Delphi Works of Ford Madox Ford (Illustrated) (665 page)

But when Swinburne died — to our lasting shame — we did not even bury him in Westminster Abbey. To our lasting shame I say — for Swinburne was, without exception, the best-known Englishman in the world. I do not think that it was the trial of Wilde that alone brought this about. Two other factors conduced.

In the glorious ‘nineties Mr. John Lane and Mr. Elkin Mathews founded a romantic and wonderful publishing business. This was called the Bodley Head. It attracted all the young poets of the nest of singing birds that England then was. There never was such an excitement.

Little volumes of poems were published in limited editions, and forty, fifty or sixty pounds would be paid at auction for a single copy. There appeared to be no end to it, and then the end came. I do not know why Mr. Lane and Mr. Mathews parted: I do not know why the Bodley Head died down. No doubt the fate of Wilde had a great deal to do with it. Probably the public, with its singular and muddle-headed perspicacity, inseparably connected in its mind the idea of poetry with ideas of vice. I do not know. At any rate, all these glories died away as utterly as the radiance is said to vanish from the dying flying-fish.

And then came the Boer War which appears to me like a chasm separating the new world from the old. Since that period the whole tone of England appears to me to have entirely changed, principles having died out of politics, even as the spirit of artistry has died out amongst the practitioners of the arts.

• Extracted material:
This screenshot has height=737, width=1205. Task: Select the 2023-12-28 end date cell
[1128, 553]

...

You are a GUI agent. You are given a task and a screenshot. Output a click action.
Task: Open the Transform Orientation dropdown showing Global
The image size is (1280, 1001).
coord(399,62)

• Set problem 1: Return a passage from the Ford Madox Ford excerpt word for word, beginning at the words "Little volumes of" and stopping after "the dying flying-fish.".
• Set problem 2: In the Ford Madox Ford excerpt, what name did the publishing business founded by John Lane and Elkin Mathews go by?
• Set problem 3: Extend the Ford Madox Ford excerpt from where it stops.
The items have no connection to the Ford Madox Ford excerpt.

• Final answer 1:
Little volumes of poems were published in limited editions, and forty, fifty or sixty pounds would be paid at auction for a single copy. There appeared to be no end to it, and then the end came. I do not know why Mr. Lane and Mr. Mathews parted: I do not know why the Bodley Head died down. No doubt the fate of Wilde had a great deal to do with it. Probably the public, with its singular and muddle-headed perspicacity, inseparably connected in its mind the idea of poetry with ideas of vice. I do not know. At any rate, all these glories died away as utterly as the radiance is said to vanish from the dying flying-fish.

• Final answer 2: The Bodley Head.

• Final answer 3:
As it is in the political world, so in the artistic. I do not mean to say that the Pre-Raphaelites were any very great shakes. But they eared intensely about their work; they talked about it and about little else. They regarded themselves, indeed, as priests. And without some such beliefs, how can an artist be hardened to do good work? There is no being so solitary, there is no being with so little power of gauging where he stands in the estimation of the world.

I — and when I write “I” I mean every writer who ever used a hyphen — am told sometimes that I am the finest — or let us say the most precious — stylist now employing the English language. That may be so or it may not. What means have I of knowing? For the very paper which says that such and such a work of mine is the finest of the sort that was ever written, will say to-morrow that a book by Miss — is a work almost inconceivably fine — the finest thing since Shakespeare; and this is constantly happening to me.

A weekly paper last year wrote of one of my books: “This is undoubtedly the finest historical novel that has appeared since the days of Scott.” Next week in the same column, written by the same hand, there appeared the review of a novel by a female connection of the critic. “This,” he said, “is undoubtedly the finest historical novel that has appeared since the days of Scott.” Where, then, do I stand, or to whom shall I go to find out? Is it to my sales? They are satisfactory, but they might be larger. Is it to my publisher? He will inevitably tell me — and every writer who ever used a hyphen — that he loses money over my books.

It is twenty years since I published my first novel, and every year or so since then the publisher of that early work has written to tell me that he lost one hundred pounds by that book, and why will I not give him another? And I ask myself why, if this gentleman once lost so largely over me — why does he wish to publish me again? Or why should any one wish to publish my work? Yet I have never written a line that has not been published.

This, of course, is only the fortune of war; but what strikes me as remarkable was that my grandfather was as anxious to embark me upon an artistic career as most parents are to prevent their children from entering into a life that as a rule is so precarious.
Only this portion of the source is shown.